→ Short exercise:
Rewrite all of the data below, substituting "Display" for every occurrence of "Viewport" and keeping everything else the same. Omit the pictures from your answer.

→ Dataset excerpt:
---*---
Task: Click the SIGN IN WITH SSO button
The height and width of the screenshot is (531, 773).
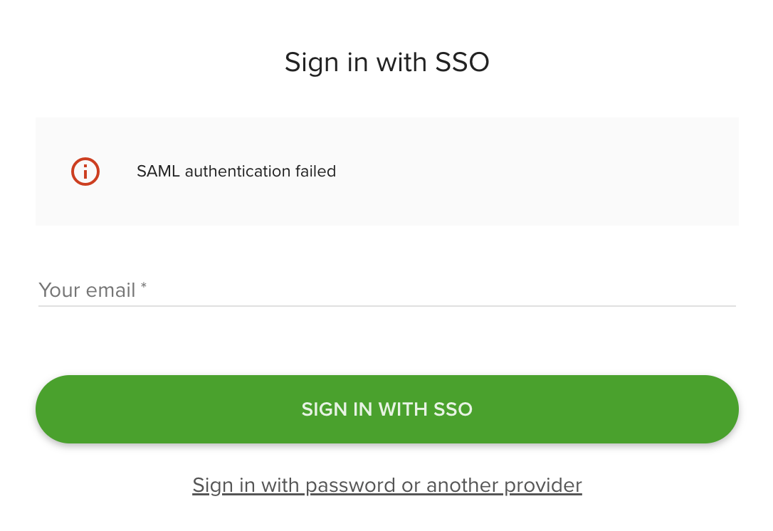Action: tap(387, 409)
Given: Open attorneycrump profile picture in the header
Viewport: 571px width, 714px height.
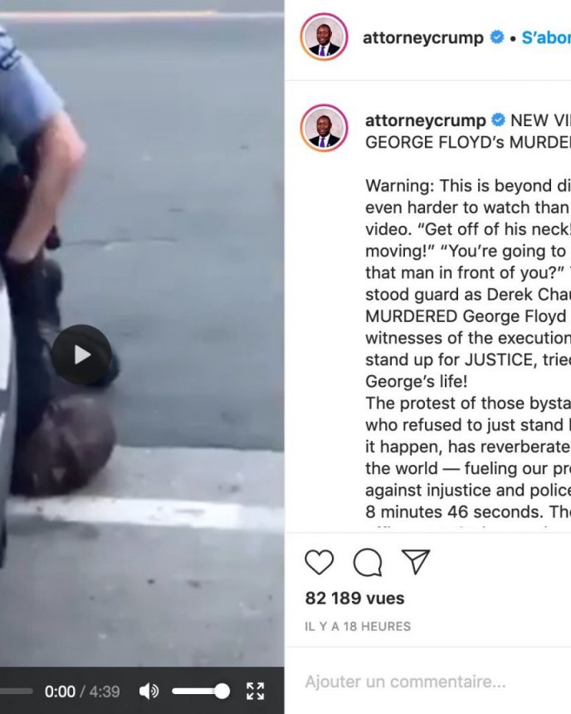Looking at the screenshot, I should pos(325,37).
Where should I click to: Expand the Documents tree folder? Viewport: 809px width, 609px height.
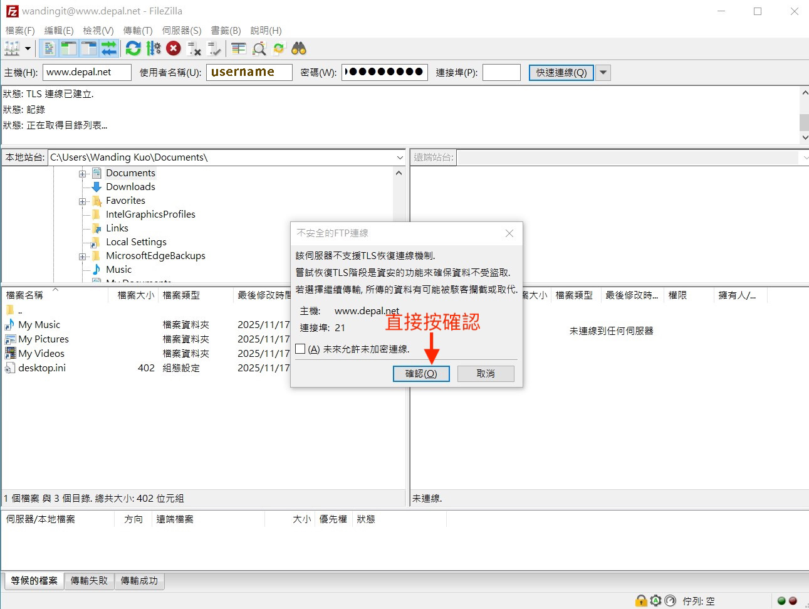pyautogui.click(x=82, y=174)
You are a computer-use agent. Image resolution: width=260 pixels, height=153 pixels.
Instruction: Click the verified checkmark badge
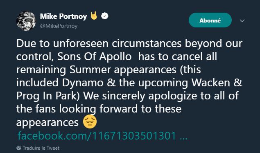point(105,16)
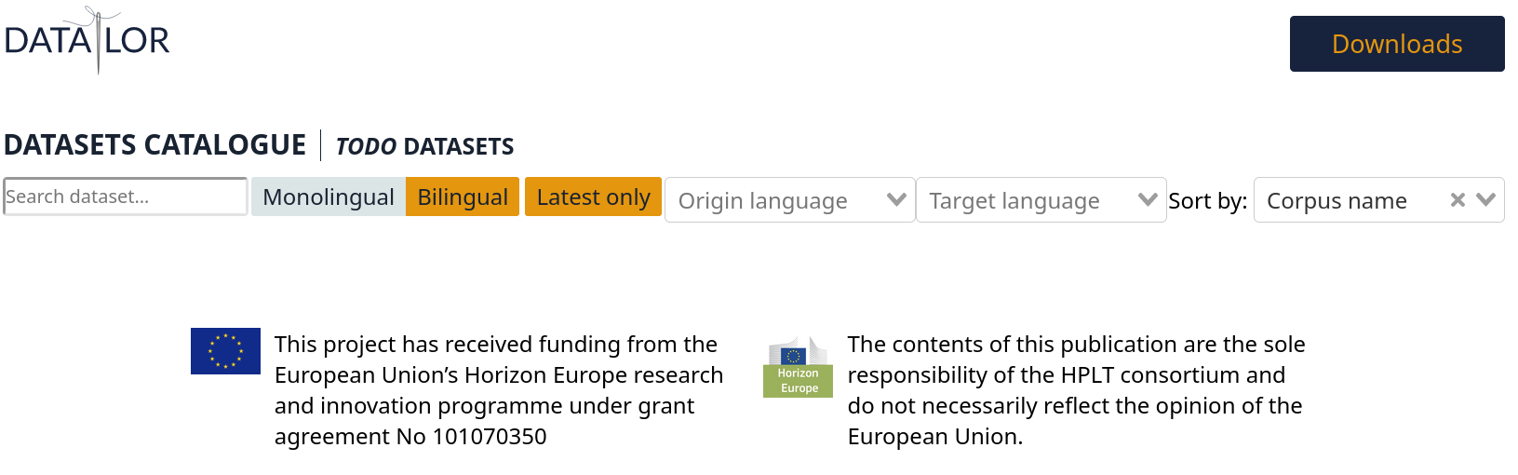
---*---
→ Answer:
Task: Click the SIGN IN WITH SSO button
The height and width of the screenshot is (531, 773).
Action: tap(387, 409)
Given: Open attorneycrump profile picture in the header
Display: 571px width, 714px height.
Looking at the screenshot, I should pos(325,37).
Where should I click to: Expand the Documents tree folder? Display: 809px width, 609px height.
pyautogui.click(x=82, y=174)
You are a computer-use agent. Image resolution: width=260 pixels, height=153 pixels.
Instruction: Click the verified checkmark badge
point(105,16)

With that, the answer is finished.